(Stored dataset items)
+++

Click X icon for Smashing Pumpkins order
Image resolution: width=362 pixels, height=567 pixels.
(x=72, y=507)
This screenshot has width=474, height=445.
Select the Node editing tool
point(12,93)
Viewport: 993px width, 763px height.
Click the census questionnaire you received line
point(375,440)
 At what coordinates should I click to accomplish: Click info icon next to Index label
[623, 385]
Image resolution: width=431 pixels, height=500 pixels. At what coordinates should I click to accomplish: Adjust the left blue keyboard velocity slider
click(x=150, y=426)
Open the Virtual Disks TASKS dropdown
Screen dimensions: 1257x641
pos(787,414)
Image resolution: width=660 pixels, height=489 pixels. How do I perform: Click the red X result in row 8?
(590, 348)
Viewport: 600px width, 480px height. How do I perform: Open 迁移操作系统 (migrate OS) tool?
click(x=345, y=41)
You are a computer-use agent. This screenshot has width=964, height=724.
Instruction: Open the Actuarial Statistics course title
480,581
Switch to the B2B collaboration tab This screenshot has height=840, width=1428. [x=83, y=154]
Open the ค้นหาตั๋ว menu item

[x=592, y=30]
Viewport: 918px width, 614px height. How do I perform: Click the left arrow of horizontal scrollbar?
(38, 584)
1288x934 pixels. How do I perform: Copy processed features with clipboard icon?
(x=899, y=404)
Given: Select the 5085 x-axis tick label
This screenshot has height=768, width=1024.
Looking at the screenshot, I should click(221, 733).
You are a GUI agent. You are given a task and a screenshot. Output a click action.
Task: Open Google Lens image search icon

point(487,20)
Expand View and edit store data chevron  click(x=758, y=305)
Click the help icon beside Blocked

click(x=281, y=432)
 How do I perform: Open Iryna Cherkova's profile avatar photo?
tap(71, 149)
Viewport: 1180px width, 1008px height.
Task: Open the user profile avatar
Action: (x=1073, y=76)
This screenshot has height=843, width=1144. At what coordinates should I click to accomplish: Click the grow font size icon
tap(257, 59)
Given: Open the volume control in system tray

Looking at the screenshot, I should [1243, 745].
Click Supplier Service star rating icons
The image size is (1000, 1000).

+++

Exercise brief = Taking the entries above, restate exactly those lines that fall between the line with "Viewport: 918px width, 614px" and the line with "Given: Select the 5085 x-axis tick label", keeping both of those lines too.

Result of the task =
Viewport: 918px width, 614px height. How do I perform: Click the left arrow of horizontal scrollbar?
(38, 584)
1288x934 pixels. How do I perform: Copy processed features with clipboard icon?
(x=899, y=404)
Given: Select the 5085 x-axis tick label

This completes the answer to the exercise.